STATED GOAL:
Quote word for word the passage in the blog post below on women and STEM subjects that runs from "There is a vast" up to and including "considerably over time.".

** START OF TEXT SHOWN **

Blog Editor, IOE Digital10 July 2017

Natasha Codiroli Mcmaster

There is a vast amount of research showing that women are less likely to study STEM subjects. This is a persistent finding in countries across the world and at all levels of education, and this ultimately leads to a divided workforce. With STEM subjects often paying higher salaries, it is a key contributor to the gender pay gap. Recent research also suggests that STEM (science, technology, engineering and mathematics) skills are required for 1 in 6 non-STEM occupations, and estimates expect this to group considerably over time.

What was less clear, until recently, was how consistent these divisions were depending on children’s social circumstances. To address this, I analysed data from a nationally representative cohort of more than 4,000 students in England. The data included information on students’ subject choices in Higher Education and academic attainment. Students’ parents were also interviewed and asked a wide range of questions about their social circumstances, such as their level of education, income, and job type.

My study showed that whilst young men were drawn towards STEM subjects regardless of their parents’ social position, young women from less advantaged social backgrounds were particularly less likely to study STEM subjects. For the most advantaged third of students, there was no gender gap. This suggests that whatever is holding young women back from studying STEM is only acting as a barrier to relatively disadvantaged young women.

** END OF TEXT SHOWN **
** START OF PROVIDED MATERIAL **

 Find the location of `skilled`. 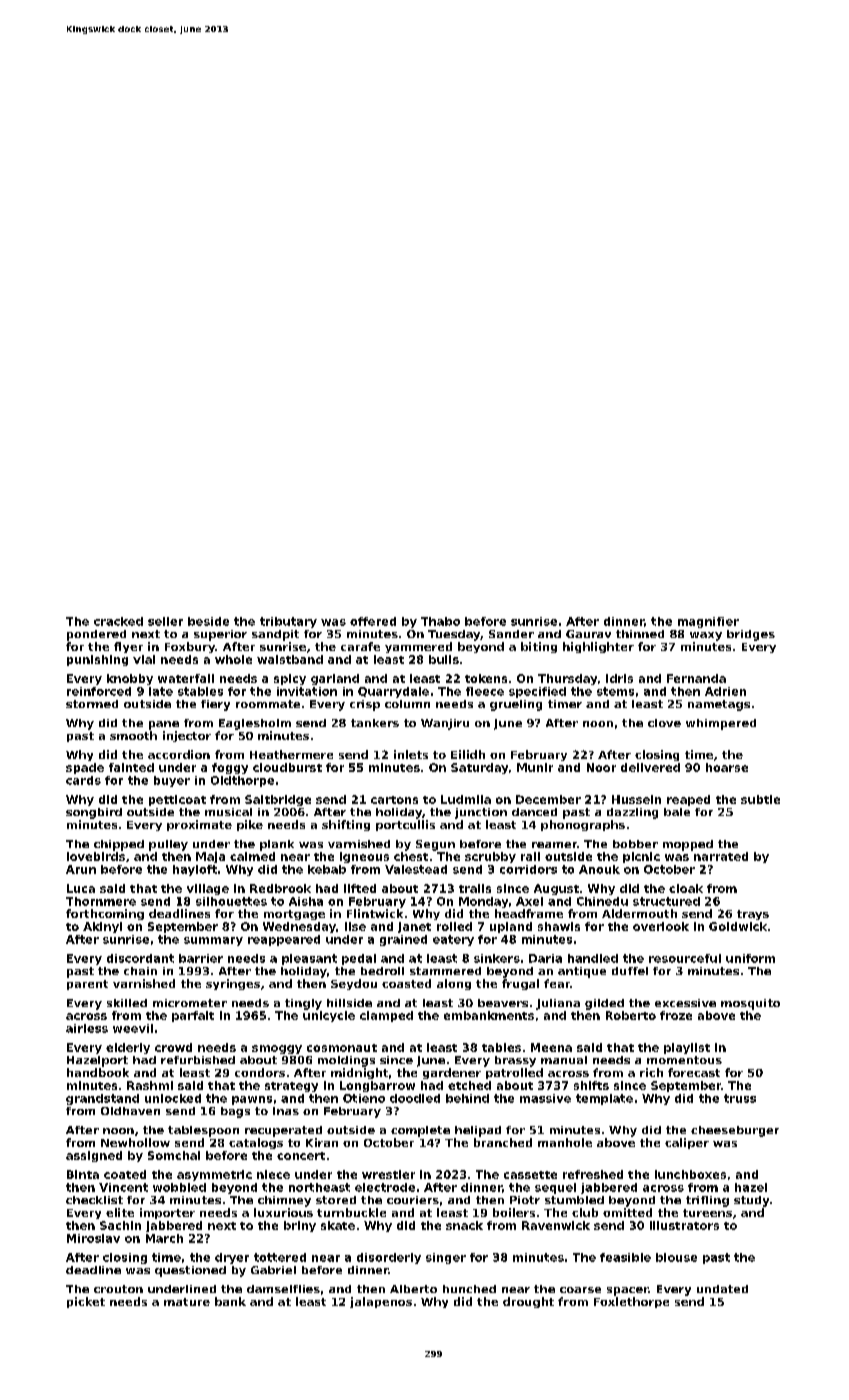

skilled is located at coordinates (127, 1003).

** END OF PROVIDED MATERIAL **
** START OF PROVIDED MATERIAL **

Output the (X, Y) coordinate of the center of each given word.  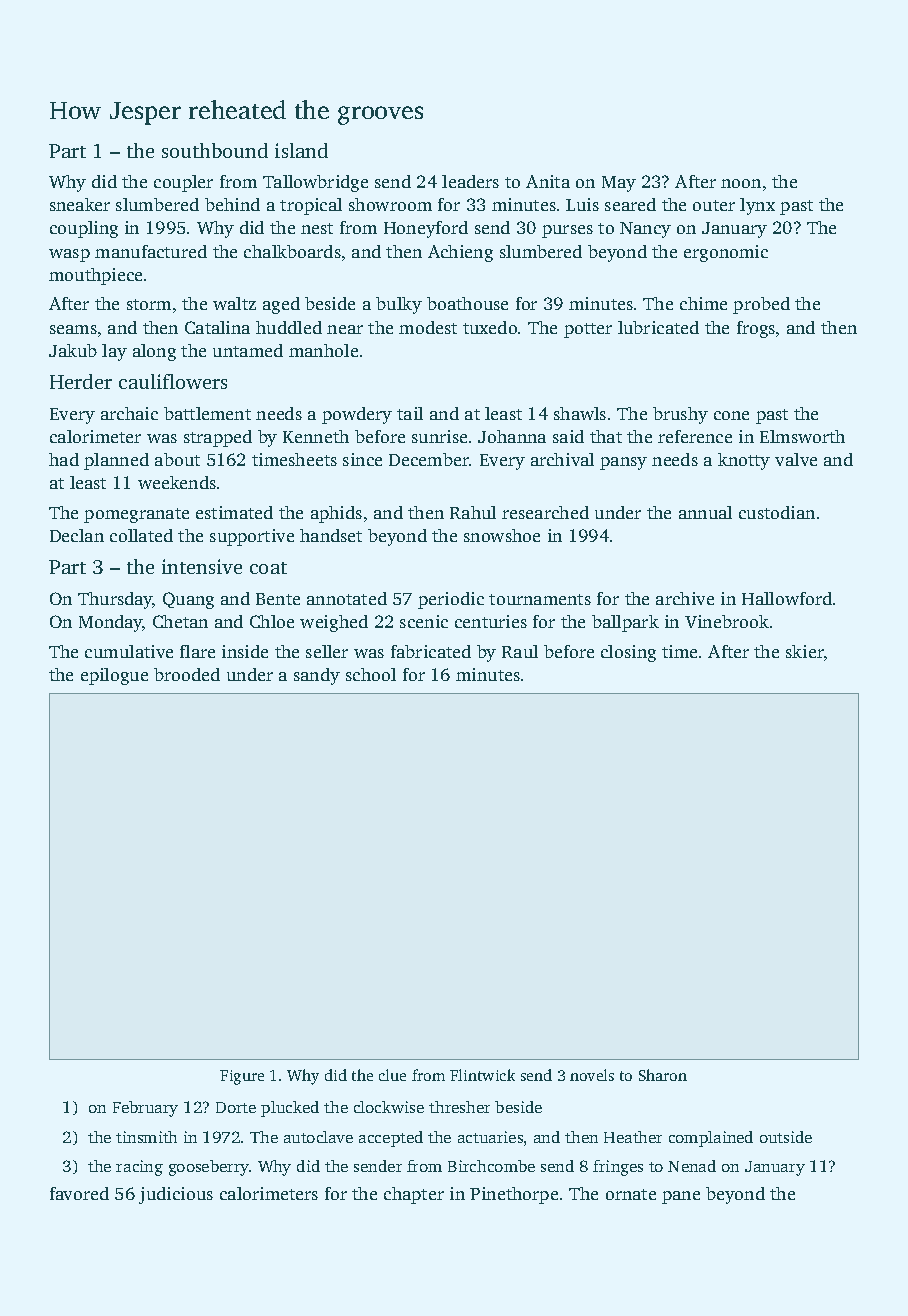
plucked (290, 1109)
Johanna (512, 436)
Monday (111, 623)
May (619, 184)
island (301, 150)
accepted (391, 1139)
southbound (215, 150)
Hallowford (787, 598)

** END OF PROVIDED MATERIAL **

TASK ANSWER:
There is a vast amount of research showing that women are less likely to study STEM subjects. This is a persistent finding in countries across the world and at all levels of education, and this ultimately leads to a divided workforce. With STEM subjects often paying higher salaries, it is a key contributor to the gender pay gap. Recent research also suggests that STEM (science, technology, engineering and mathematics) skills are required for 1 in 6 non-STEM occupations, and estimates expect this to group considerably over time.